The Call.

Friday 29, 30 June and 1, 6, 7, 8, 13, 14, 15 July

Friday and Saturday at 8 pm, Sundays at 2 pm

Inspired by the story of the Muslim convert and ill-starred adventurer David Hicks, Patricia Cornelius’s bleakly funny drama pits a young man’s search for meaning against the corrosive cynicism that regards faith in anything – religion, politics, one’s country, even love – as a sign of weakness or the first step on the road to another kick in the arse.

Gary is a wayward young bloke who slaughters chooks at an abattoir. His empathy for the doomed creatures marks him as a more sensitive soul than his co-workers – who bait him mercilessly – but when he’s out with best mates Aldo and Chunk, Gary is no better or worse than any of them.

He meets Denise, a young woman with big but vague dreams. For a moment, Gary thinks he has found what he has been looking for. It’s love, but is it enough?

The birth of a child comes as a grim reality check for Sarah, but Gary’s yearning to find meaning in life – to invest in something bigger than himself – becomes more acute. Degrading jobs and the death of a friend amplify his feelings of emptiness until, after watching a group of Muslim men praying at work, everything becomes clear.

The Call doesn’t seek to explain away Hicks or make a cautionary example of him. What it does do – very effectively – is demonstrate how our society fails to create a sense of belonging. If no routes for fulfilment are apparent, we shouldn’t be surprised at what directions people take on their own.


Echonetdaily 11th July 2018

last weekend of the call at the drill hall

The Call

The Drill Hall, Mulum | Fri 13 & Sat 14 July | 8 pm and 2 pm | $22-25

Australian playwright Patricia Cornelius’s The Call is an inspired choice for Mullumbimby’s Drill Hall Theatre Company. The play is based on the youth/early adulthood of David Hicks, the Australian who was captured in Afghanistan and later released from Guantánamo Bay. Mathew Godwin stars as Jerry who, with his two mates, struggles with alienation and poor employment opportunities by taking drugs and working dangerous jobs in abattoirs.

Jerry falls for forceful, angry Denise (played by Stevie Shumack) who desperately wants to travel overseas but ends up feeling trapped raising their children in an impoverished neighbourhood. Meanwhile, Jerry is distracted by their sexuality and thrill-seeking with his mates, the cynical Chunk (Dean Mitchell) and dreamy Aldo (Tom Davies).

The laugh-out-loud black humour picks up as anguish becomes the new norm. The Call for each of the three men differs, but for Jerry, an idealised version of Islam offers an escape. In all this Denise and the children are increasingly sidelined.

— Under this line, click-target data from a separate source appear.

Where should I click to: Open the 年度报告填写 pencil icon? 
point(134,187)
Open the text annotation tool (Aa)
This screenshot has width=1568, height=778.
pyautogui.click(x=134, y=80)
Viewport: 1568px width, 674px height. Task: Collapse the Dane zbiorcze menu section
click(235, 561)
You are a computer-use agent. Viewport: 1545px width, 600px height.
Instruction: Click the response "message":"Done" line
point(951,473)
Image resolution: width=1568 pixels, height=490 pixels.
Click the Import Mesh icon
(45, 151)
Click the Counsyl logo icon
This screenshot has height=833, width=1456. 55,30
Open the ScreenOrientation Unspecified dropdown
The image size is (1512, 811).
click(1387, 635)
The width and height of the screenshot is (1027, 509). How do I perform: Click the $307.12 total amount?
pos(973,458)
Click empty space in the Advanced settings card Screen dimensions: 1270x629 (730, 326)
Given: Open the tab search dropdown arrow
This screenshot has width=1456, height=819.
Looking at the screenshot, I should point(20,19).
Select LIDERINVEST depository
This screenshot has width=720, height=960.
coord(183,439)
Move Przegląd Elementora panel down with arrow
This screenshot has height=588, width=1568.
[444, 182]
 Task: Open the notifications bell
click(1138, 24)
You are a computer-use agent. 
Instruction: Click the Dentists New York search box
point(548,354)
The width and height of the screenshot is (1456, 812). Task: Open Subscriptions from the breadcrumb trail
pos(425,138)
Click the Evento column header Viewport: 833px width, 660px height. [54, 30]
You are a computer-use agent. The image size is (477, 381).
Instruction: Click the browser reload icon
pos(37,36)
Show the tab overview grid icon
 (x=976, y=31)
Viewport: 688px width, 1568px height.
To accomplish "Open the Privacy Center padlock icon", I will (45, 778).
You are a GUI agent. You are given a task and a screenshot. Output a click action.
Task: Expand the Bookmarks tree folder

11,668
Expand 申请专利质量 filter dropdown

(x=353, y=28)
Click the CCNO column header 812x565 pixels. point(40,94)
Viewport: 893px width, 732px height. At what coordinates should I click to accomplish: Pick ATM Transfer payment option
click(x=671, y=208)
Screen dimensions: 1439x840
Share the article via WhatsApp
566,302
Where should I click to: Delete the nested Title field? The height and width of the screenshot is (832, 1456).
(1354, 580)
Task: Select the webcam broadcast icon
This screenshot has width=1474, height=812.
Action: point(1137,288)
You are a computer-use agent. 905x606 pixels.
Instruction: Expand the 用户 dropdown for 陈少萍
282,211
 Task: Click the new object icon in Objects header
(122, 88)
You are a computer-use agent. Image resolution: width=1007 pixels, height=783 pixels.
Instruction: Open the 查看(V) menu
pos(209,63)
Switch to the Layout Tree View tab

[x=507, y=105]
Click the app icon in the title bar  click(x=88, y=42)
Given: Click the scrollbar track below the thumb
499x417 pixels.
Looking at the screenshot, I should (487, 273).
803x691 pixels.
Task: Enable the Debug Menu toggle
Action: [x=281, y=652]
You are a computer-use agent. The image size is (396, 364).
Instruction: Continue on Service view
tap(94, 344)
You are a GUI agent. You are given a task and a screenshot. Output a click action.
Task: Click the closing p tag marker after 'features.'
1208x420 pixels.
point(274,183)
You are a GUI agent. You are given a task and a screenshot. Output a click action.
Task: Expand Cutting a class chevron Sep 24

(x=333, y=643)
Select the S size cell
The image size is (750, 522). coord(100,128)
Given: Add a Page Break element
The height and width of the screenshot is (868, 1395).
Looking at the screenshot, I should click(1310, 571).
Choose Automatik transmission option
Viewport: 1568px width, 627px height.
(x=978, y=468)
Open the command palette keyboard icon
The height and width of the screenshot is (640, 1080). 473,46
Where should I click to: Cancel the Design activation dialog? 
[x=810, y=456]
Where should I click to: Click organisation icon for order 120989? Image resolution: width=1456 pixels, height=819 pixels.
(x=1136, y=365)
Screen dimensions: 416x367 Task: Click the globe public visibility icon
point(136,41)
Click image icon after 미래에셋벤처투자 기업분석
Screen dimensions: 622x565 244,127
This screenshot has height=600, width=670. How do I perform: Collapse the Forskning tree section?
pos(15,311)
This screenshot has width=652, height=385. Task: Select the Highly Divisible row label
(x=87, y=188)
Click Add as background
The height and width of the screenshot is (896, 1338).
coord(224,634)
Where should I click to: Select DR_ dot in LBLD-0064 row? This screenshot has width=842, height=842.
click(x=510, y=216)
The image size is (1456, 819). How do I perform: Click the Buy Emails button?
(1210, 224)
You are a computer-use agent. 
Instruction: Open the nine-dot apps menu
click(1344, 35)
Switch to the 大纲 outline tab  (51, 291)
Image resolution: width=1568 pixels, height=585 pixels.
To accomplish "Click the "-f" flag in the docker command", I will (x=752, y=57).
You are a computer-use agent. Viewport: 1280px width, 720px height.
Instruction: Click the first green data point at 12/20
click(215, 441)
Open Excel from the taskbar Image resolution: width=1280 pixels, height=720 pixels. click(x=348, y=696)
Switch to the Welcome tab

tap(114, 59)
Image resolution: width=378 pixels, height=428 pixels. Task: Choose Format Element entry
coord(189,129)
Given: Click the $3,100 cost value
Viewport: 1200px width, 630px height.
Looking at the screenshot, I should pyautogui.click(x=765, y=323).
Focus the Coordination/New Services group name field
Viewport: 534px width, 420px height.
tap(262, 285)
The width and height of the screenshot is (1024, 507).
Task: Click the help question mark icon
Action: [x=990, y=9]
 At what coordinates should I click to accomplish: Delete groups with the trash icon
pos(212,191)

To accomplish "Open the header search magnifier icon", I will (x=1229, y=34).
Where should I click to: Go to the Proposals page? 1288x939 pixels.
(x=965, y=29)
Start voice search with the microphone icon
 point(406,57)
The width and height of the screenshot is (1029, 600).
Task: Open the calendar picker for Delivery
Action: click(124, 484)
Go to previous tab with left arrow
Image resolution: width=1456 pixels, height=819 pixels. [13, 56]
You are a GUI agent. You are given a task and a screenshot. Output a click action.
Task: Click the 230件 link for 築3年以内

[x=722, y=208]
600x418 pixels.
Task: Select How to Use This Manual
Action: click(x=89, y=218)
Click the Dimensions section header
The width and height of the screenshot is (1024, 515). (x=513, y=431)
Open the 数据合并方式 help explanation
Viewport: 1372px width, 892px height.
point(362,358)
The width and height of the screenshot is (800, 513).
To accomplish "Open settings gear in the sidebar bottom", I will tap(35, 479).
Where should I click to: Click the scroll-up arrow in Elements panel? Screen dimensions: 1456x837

Patricia Cornelius uses humour to leaven her honest, harsh, no-holds-barred dialogue to make a truly exciting night at the Drill Hall. The highly professional young cast, many in debut performances are superbly directed by local legends Mike Russo and Georgia Martin. The ensemble builds a searing and insightful commentary about the meaning of life in our Lucky Country. 

Reviewed by Jim Beatson

The Drill Hall Theatre’s latest offering The Call is in its last week. This edgy piece of Australian theatre explores what life is like in small country towns in rural Australia. It’s been called: ‘funny’, ‘disturbing’, ‘moving’, ‘real’, ‘thought-provoking’, ‘relevant’, and the cast was lauded with: ‘terrific young lead actors’.

Gary, the hero of the play, like David Hicks, grew up in a village, as we all do. In his case, the village let him down. How many Garys and Davids might there be in your village? If you are concerned about your village you should see this play to see what effect indifference can have on young lives.

The Call runs this Friday and Saturday at 8 pm and Sunday at 2 pm. Tickets $22/25 at The Bookshop, Mullum or


Facebook review by Mark Swivel

Who remembers David Hicks? Amazing how we ‘move on’, isn’t it? The Call, finishing next weekend at the Drill Hall, tells you the back story of how Hicks ended up at Guantanamo. It’s really a portrait of working-class life and the search for purpose. Because that’s his back story. Well acted and directed, it’s an hour and a half well spent. An important Australian story by one of our best writers – Patricia Cornelius – and it tells you a lot that most Australians have never heard of her. Muscular, funny, tight writing on the kind of society we are, rather than as advertised. Well done Drill Hall Theatre Mullumbimby.